- Work request: The answer is the line that contains "Softnews (144, 157)" followed by every later line of the entries below, each repeated exactly, and nothing else.

- Supplied information:
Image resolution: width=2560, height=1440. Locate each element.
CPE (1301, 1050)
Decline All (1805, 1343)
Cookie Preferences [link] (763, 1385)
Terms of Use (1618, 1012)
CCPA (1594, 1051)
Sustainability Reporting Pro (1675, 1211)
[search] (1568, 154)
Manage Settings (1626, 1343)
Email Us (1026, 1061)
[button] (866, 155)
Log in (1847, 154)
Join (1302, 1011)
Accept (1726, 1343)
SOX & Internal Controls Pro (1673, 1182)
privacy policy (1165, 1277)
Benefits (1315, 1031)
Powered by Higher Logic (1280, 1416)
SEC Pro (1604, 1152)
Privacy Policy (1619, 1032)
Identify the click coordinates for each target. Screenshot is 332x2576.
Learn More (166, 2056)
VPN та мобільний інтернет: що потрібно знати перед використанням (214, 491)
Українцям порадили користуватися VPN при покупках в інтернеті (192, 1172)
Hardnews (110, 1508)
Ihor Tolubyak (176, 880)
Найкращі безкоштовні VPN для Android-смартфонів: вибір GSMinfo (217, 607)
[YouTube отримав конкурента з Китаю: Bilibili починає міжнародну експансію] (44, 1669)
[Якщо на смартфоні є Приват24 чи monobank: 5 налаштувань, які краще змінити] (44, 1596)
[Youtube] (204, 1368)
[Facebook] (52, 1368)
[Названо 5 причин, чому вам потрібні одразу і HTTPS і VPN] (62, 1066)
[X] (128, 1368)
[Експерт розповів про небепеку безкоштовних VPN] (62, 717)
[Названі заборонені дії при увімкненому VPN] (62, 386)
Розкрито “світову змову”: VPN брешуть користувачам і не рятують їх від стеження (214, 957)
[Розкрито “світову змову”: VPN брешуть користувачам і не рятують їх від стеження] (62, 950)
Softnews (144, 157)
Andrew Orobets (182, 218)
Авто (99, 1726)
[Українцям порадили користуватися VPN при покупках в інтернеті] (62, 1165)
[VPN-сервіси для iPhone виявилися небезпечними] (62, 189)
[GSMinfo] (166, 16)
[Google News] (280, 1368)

- Solution:
Softnews (144, 157)
Andrew Orobets (182, 218)
Авто (99, 1726)
[Українцям порадили користуватися VPN при покупках в інтернеті] (62, 1165)
[VPN-сервіси для iPhone виявилися небезпечними] (62, 189)
[GSMinfo] (166, 16)
[Google News] (280, 1368)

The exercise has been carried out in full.